A tip for city dwellers needing
to compost in limited space: I highly recommend 5 gallon pails
with gamma seal lids, bokashi dust on the collect compost, wait two
weeks to a month and then bury it in your garden beds. Or, if you
have an abundance like I do, cut off the bottom of a 55 gallon drum
(skillsaw, sawzall or even a hand saw), dig a nice deep hole, and stick
the drum in about 1/3 of the depth of the drum. The top lid can
be locked or sealed with the metal ring that comes with a proper 55
gallon drum. When you've filled it to soil level, remove bin to
next spot, bury with a couple of reserved buckets of soil.
I highly recommend planting squash and corn.
I've a tiny garden on the front
and side of my home, 8 people's worth of compost on a regular basis and
not enough space for a covered, screened compost pile as required by
city regulations. This works even in our zone 4 winters. It
costs the "input" of the bokashi mix but I see that as a fair trade-off
for composting every type of kitchen scrap produced. I pre-dig my
raised garden beds in the fall, reserve the soil in 5 gallon pails to
our porch, and fill with compost and cover over throughout the
winter. I'll plant most anything but carrots in this.
As for varmits, danged,
varmits. We have none interested in our outdoor bins. We
also are the only ones in the neighborhood without a chewed through
garbage cart. Remember, we're in the city and squirrels and
rabbits and pets are what we get the most, minus the odd opossum
(different story there). The squirrels don't smell the "food" in
our garbage anymore and we have a very clean garbage cart now.

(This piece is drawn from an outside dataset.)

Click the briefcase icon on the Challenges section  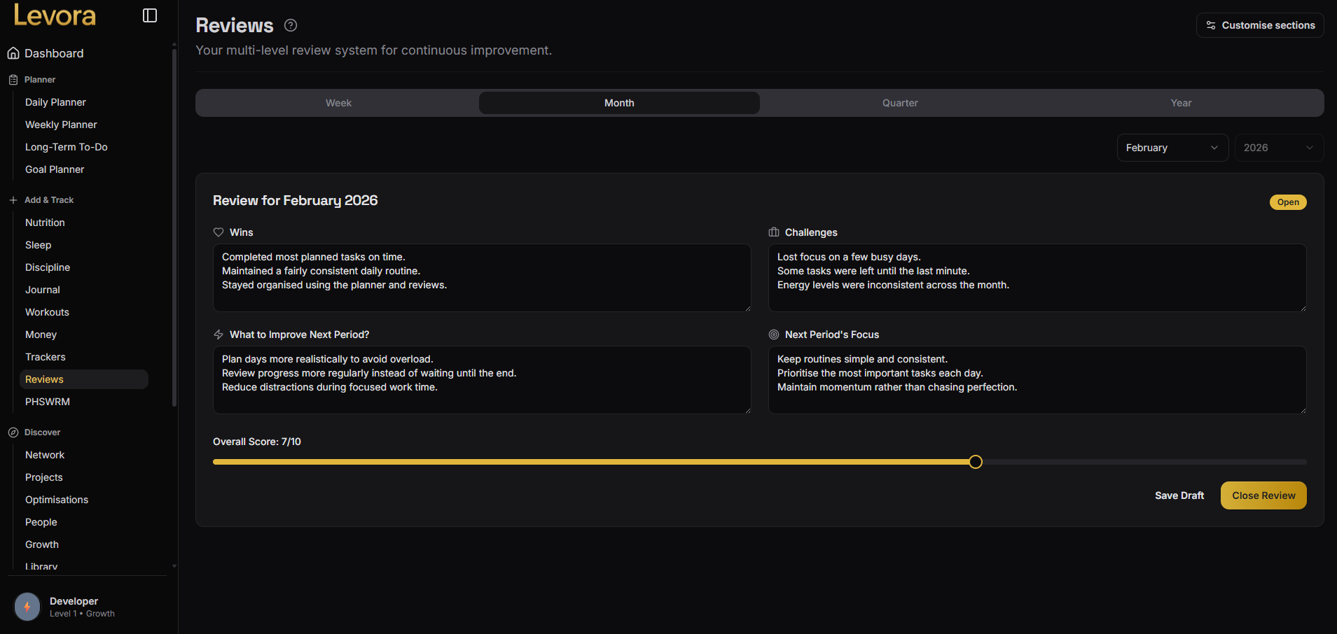773,232
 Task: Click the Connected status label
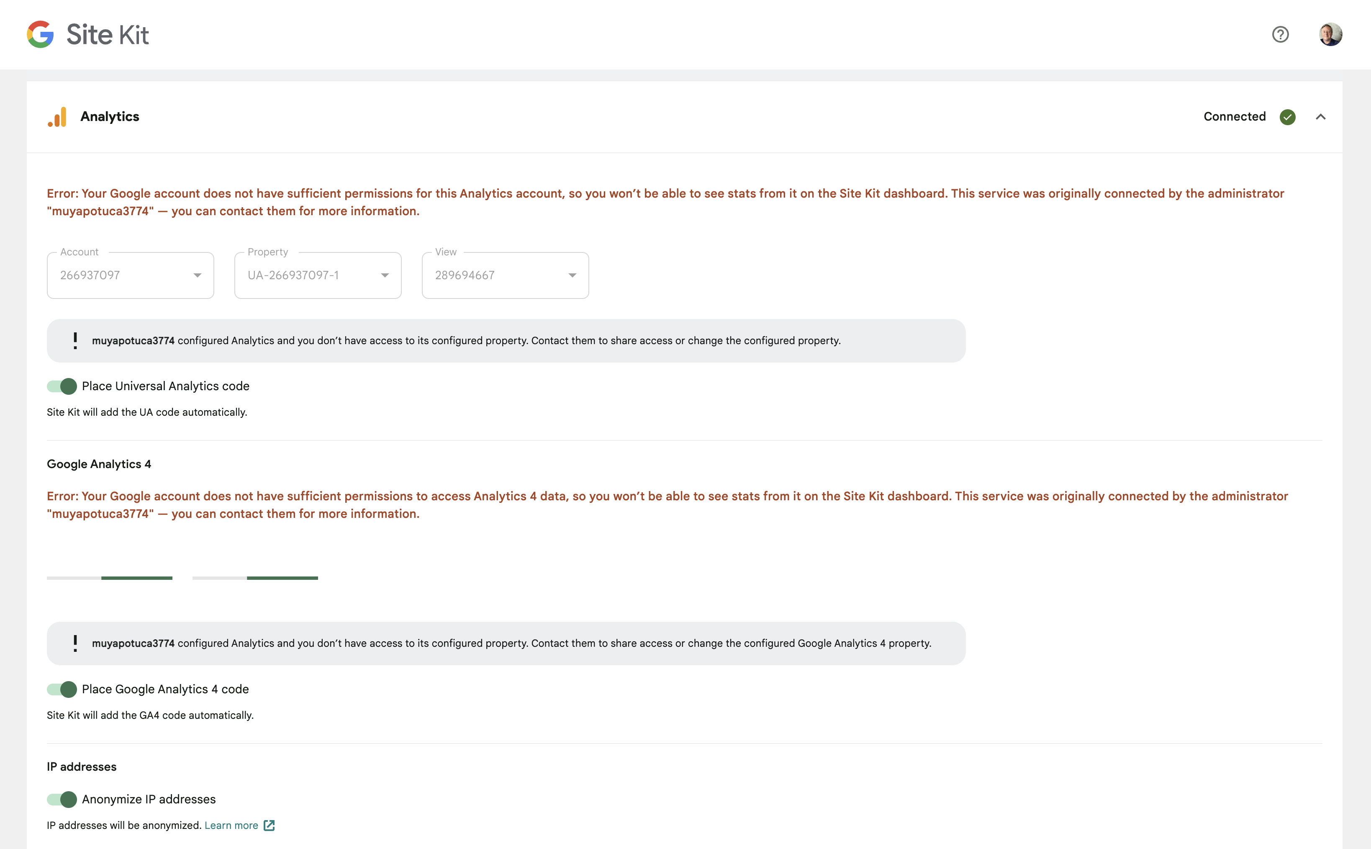[1234, 117]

The slickness of the bokashi system in the city versus the worm tower,
which I tried and failed with, is that it is an anaerobic process to
start and so if it stays anaerobic just a bit longer till you pull the
bin off and cover with soil, there isn't a problem with smell.
The other nice piece is it allows us to compost an enormous amount,
easily two 5 gallon pails a month, on-site, through frozen ground
winters while still meeting city code requirements.
This is not what I'd do if I
had 10 acres and no city restrictions. But for our circumstances
I'd say it's very useful and others may have similar circumstances.
Editor's
note: The author of this tip chose to remain anonymous, but you can
read more about another
homesteader's experience with bokashi here.
I live in a suburb on less than 5000sq ft in zone 6b south of Boston. I have done container gardening for a few year, and each year I add about 25 -50% of “garden space”. I have saved the soil from the containers for two years. This year I am using trash barrels. I also started bokashi this year, and I am adding layers of old soil, bokashi, straw, fresh stall bedding, shredded cardboard, and other random yard wastes.
After the winter I will sift the barrel contents, then add some not so composted bovine/equine contributions. At the dump I might be able to salvage some wood ash from the dumpster it is placed in. I hope that this, the compost teas, and trace minerals I plan to add will improve next years yields.